▶ **TEXT SHOWN**
The Problem: Internal Covariate Shift
As weights change during training, the distribution of inputs to each layer also changes. This makes training unstable and slow.
Internal Covariate Shift: The change in the distribution of network activations
due to the change in network parameters during training.
Each layer must continuously adapt to new input distributions, making learning difficult.
The Solution: Batch Normalization
Normalize the inputs to each layer to have mean 0 and variance 1:
# Batch Normalization (training)
μ = mean(x over batch)
σ² = variance(x over batch)
x̂ = (x - μ) / √(σ² + ε) # Normalize
y = γ·x̂ + β # Scale and shift
γ (gamma) and β (beta) are learned parameters
At Test Time
Use running averages of μ and σ collected during training:
# Batch Normalization (inference)
x̂ = (x - μ_running) / √(σ²_running + ε)

(Collection entries)

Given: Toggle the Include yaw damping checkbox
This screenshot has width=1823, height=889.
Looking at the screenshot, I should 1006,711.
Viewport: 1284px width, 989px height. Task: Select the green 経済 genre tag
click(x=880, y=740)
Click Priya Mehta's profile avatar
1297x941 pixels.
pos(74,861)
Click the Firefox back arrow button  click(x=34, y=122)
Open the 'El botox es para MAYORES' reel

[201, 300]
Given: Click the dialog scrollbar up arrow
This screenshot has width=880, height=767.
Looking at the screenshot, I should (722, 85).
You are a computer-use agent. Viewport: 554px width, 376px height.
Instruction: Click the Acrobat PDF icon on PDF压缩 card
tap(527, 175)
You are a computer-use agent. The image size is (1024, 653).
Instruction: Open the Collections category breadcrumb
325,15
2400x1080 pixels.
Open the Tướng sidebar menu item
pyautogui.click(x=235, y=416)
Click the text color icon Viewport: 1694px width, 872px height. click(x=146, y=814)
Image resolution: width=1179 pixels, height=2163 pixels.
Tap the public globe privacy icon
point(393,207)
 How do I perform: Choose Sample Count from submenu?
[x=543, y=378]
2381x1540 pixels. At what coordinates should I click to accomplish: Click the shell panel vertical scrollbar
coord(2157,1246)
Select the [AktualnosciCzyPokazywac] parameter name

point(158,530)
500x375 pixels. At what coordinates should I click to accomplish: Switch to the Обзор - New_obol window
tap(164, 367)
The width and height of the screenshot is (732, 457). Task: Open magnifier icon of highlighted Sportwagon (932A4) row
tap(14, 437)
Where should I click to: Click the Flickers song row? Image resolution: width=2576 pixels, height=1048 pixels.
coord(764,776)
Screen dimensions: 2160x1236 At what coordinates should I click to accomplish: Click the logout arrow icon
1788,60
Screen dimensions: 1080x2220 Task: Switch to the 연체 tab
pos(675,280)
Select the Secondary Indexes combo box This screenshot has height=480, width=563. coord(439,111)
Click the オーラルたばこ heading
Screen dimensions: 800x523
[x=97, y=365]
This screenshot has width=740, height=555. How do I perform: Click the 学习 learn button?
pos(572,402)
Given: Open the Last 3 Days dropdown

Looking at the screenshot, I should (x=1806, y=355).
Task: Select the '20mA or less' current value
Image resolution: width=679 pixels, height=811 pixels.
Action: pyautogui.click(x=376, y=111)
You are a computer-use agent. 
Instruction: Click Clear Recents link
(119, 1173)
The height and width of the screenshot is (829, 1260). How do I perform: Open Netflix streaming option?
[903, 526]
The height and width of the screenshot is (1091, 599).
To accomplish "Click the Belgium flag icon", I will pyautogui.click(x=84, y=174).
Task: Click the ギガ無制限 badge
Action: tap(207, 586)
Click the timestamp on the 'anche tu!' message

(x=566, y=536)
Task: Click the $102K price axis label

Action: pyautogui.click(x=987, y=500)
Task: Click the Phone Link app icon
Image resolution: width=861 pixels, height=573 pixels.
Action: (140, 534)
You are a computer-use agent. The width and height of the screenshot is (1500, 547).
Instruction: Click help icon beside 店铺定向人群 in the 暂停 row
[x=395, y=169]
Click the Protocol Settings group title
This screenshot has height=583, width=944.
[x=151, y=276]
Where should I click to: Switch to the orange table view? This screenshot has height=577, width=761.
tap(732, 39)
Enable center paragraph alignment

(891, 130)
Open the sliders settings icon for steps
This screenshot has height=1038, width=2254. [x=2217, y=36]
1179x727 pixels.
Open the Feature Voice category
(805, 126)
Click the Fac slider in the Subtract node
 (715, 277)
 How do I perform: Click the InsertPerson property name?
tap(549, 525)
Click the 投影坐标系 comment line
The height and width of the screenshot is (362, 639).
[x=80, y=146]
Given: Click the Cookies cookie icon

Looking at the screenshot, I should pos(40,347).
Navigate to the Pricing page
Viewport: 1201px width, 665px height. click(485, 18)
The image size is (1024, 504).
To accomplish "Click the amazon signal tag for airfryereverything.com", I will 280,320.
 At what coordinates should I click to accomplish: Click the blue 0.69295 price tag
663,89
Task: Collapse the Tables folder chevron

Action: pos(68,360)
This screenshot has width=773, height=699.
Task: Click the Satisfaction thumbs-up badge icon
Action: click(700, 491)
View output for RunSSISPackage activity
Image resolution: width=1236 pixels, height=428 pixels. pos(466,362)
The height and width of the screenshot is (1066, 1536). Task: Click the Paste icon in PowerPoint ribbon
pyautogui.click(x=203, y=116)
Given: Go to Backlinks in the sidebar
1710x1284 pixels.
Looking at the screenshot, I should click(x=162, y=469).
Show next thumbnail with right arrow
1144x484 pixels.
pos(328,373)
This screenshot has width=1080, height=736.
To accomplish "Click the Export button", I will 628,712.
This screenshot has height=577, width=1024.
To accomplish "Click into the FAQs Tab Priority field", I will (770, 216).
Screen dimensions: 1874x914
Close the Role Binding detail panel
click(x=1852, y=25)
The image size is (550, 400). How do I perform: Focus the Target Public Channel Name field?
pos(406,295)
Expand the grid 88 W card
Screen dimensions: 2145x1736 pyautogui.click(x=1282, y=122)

▶ **PROBLEM TO SOLVE**
Copy the batch normalization text above in full, reproducing every line without changes.

▶ **WRITTEN RESPONSE**
The Problem: Internal Covariate Shift
As weights change during training, the distribution of inputs to each layer also changes. This makes training unstable and slow.
Internal Covariate Shift: The change in the distribution of network activations
due to the change in network parameters during training.
Each layer must continuously adapt to new input distributions, making learning difficult.
The Solution: Batch Normalization
Normalize the inputs to each layer to have mean 0 and variance 1:
# Batch Normalization (training)
μ = mean(x over batch)
σ² = variance(x over batch)
x̂ = (x - μ) / √(σ² + ε) # Normalize
y = γ·x̂ + β # Scale and shift
γ (gamma) and β (beta) are learned parameters
At Test Time
Use running averages of μ and σ collected during training:
# Batch Normalization (inference)
x̂ = (x - μ_running) / √(σ²_running + ε)